The kids who chose to be on the show (for some odd reason, oldest daughter Aimee opted not to be seen as a bumbling idiot on a weekly basis) return as bumbling idiots. Well, mainly Jack, who plays one of those violent video games boys like so much in a helmet and gas mask, and jumps off a pier and messes up his arm. (Sharon quips, "They should just put us all in a hospital ward.") Although, having a single called "Shut Up" with lyrics that go "blah blah blahblahblahblahblahblahblah" isn't exactly the high road either, Kelly.
I Fart In Your General Direction
Upon learning that Sharon has been stricken with cancer, Ozzy relapses (if he was even clean in the first place) and starts drinking to numb the pain.
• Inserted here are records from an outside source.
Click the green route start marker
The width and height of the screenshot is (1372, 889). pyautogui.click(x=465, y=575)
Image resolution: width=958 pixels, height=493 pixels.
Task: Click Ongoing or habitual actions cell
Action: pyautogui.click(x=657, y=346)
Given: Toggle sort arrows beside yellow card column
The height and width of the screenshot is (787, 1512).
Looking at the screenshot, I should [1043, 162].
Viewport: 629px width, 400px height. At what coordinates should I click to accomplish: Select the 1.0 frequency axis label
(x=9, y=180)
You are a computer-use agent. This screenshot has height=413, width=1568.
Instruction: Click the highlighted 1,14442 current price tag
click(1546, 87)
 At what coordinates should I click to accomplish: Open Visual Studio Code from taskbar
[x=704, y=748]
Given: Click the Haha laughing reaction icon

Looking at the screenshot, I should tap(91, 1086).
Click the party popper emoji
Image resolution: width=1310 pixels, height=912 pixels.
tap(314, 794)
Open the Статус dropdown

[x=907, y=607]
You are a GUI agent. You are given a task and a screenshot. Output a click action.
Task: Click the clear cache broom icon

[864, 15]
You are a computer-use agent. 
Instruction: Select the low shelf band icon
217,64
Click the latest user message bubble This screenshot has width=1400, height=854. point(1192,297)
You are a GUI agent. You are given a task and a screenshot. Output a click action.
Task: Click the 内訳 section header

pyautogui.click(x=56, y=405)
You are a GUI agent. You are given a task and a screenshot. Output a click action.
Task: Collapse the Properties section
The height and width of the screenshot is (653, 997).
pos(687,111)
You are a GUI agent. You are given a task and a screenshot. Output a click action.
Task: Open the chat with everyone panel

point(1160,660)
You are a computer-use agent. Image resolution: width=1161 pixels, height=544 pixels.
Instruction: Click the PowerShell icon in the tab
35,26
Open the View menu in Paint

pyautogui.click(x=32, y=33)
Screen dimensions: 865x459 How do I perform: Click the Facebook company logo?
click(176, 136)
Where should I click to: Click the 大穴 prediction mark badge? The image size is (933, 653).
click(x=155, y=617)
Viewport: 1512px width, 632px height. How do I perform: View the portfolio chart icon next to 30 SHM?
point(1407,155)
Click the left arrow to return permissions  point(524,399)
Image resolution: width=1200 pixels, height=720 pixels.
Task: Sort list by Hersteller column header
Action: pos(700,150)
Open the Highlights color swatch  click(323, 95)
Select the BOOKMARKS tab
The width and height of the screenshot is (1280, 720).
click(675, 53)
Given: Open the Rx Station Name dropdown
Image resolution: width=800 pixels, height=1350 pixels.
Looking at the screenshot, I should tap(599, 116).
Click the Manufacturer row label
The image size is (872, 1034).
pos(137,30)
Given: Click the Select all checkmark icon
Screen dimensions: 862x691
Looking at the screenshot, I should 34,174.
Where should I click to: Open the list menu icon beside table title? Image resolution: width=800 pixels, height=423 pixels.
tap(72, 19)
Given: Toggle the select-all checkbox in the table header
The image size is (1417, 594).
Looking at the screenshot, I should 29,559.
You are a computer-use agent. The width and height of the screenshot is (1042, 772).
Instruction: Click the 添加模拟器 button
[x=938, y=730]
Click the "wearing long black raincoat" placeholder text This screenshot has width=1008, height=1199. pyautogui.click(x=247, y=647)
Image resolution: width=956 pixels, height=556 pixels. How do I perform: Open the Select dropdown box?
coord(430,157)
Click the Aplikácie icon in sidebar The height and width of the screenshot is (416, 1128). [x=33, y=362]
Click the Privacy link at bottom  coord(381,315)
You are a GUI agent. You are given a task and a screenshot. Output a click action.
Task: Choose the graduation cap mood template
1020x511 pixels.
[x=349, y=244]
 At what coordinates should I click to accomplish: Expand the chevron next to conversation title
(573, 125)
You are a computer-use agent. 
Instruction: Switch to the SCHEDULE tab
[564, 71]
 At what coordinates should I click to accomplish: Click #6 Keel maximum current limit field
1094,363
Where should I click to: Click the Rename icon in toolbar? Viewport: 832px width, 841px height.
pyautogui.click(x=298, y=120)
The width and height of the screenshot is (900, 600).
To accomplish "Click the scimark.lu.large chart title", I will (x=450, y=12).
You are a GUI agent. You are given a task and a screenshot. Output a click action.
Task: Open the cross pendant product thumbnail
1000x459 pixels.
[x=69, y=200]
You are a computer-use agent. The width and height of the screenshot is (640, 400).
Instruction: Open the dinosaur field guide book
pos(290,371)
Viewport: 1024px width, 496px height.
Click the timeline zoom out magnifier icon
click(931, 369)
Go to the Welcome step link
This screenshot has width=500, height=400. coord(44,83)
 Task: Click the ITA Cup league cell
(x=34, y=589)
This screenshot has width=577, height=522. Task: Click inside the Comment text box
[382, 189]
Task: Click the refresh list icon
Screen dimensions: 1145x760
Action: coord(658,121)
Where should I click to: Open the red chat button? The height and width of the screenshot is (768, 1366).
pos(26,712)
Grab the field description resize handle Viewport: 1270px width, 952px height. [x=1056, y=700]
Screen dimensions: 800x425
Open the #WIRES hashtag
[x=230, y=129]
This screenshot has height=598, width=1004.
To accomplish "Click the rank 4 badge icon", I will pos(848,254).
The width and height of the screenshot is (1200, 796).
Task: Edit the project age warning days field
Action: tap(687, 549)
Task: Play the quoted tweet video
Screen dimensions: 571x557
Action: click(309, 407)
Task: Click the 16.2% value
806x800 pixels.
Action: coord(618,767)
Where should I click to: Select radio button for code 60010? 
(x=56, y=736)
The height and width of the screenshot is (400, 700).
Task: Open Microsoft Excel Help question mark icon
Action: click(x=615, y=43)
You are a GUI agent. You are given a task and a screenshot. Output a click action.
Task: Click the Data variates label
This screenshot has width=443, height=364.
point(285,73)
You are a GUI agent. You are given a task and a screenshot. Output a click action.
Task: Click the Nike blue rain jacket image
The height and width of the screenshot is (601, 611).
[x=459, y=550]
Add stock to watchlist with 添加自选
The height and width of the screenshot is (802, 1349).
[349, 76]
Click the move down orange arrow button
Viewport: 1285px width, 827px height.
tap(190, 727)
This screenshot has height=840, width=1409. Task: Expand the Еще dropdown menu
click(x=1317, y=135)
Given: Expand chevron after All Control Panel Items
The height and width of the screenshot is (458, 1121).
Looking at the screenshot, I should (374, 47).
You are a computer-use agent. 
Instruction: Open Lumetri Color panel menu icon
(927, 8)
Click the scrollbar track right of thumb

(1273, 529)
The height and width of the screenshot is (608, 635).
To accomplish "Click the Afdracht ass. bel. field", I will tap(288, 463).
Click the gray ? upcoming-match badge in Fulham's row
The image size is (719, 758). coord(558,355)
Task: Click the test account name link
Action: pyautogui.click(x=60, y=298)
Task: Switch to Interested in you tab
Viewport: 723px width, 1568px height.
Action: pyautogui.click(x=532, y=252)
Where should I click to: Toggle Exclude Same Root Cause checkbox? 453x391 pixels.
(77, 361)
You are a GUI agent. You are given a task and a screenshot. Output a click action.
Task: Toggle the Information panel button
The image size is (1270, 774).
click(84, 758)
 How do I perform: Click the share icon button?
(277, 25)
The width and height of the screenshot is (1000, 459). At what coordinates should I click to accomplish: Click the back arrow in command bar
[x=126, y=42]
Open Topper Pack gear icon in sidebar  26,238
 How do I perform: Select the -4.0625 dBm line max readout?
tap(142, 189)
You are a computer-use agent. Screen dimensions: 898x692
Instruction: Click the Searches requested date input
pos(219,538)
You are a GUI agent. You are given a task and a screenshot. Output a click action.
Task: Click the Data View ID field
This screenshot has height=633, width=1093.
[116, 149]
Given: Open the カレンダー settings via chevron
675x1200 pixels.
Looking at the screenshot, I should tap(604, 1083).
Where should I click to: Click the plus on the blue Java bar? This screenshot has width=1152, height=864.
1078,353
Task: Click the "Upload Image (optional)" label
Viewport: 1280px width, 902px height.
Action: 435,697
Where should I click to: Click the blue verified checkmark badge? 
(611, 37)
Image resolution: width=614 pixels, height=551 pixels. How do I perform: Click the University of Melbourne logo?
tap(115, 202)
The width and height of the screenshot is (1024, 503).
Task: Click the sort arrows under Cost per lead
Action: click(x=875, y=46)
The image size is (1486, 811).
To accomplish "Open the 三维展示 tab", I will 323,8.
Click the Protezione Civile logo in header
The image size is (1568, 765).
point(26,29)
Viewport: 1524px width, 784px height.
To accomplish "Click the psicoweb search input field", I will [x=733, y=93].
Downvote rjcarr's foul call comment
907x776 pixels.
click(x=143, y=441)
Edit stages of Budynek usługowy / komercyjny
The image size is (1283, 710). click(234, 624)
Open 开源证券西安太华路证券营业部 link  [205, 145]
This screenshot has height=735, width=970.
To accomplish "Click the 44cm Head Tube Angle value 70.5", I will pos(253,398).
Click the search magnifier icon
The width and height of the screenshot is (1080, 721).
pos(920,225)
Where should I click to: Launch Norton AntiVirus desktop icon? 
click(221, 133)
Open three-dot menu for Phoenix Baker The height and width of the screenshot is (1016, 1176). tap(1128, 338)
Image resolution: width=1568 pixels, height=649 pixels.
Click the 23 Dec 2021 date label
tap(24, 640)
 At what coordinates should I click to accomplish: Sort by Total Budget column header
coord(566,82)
Because Sharon was diagnosed only weeks before the Ozzfest tour got underway, Ozzy is left to tour without her, a daunting and dangerous prospect. "Robert" is brought on board to offer Ozzy more holistic, less precarious outlets for his pain and fear. Ozzy Osbourne doing yoga? Being read poetry? What, are you nuts??
Ozzy isn't having any of it. While reading some poetry to Ozzy, Robert politely inquires, "Did you just fart while I was reading this poem?" He sure did.
You Mean Your Friend, Satan?
While the tour rolls into town, Ozzy gets to return home for a night, "home" now being their beautiful house on the beach in Malibu. Color me 650 shades of jealous. It's a beautiful house. On the beach. In Malibu. And they go and nearly burn the damn place down! I would be treating that place like the top of a newborn's head. But no. For this family, bumbling antics must ensue. A raging fire in the fireplace begins to smoke. Cue antics and classic quotes.
Sharon: "Look at my Buddha [smoldering on top of the mantle]. It's not meant to smoke."
Sharon, to Ozzy, who's trying to put out the fire w/pots of water: "Doesn't water make it spread?"
Ozzy: "[mumble] my legs nearly got on fire with these bastard candles here. What the fuck? [mumble] Satan while we were away or something?"
The scene is so typical Heartland America, you almost forget they're English until they say something foreign like "fire brigade."
Who Invited Him Anyway?
But hilarity aside, the series has taken on a noticeably somber tone due to Sharon's diagnosis. And it has affected no one harder than Ozzy. Remember the heartbreaking comment? No lie, my eyes welled up with tears when Ozzy said "My heart was breaking every night I sang" and "Life has a way of kicking you in the balls. I had this plan that I'd die before she did. My plan didn't work out. [She hasn't died yet.] She's my whole world. The best lover I've ever had. The best friend I've ever had. The worst friend I've ever had. It's like bread and butter. Sharon and Ozzy."
Then that creepy New Age guy Robert had to go and fuck up the moment.
"If it's any consolation, you'll probably die long before she does," he smirks from the couch.
Cancer Better Run
"I'm gonna kick your fucking ASS" is what Ozzy should've said in reply. But he's chosen to direct his energy toward the real enemy. "We're gonna kick that cancer's fucking ASS!" Ozzy bellows after leaving a loving message for Sharon. If anyone can kick cancer's fucking ass, my bet's on the Prince of Darkness and that fiesty lady of his.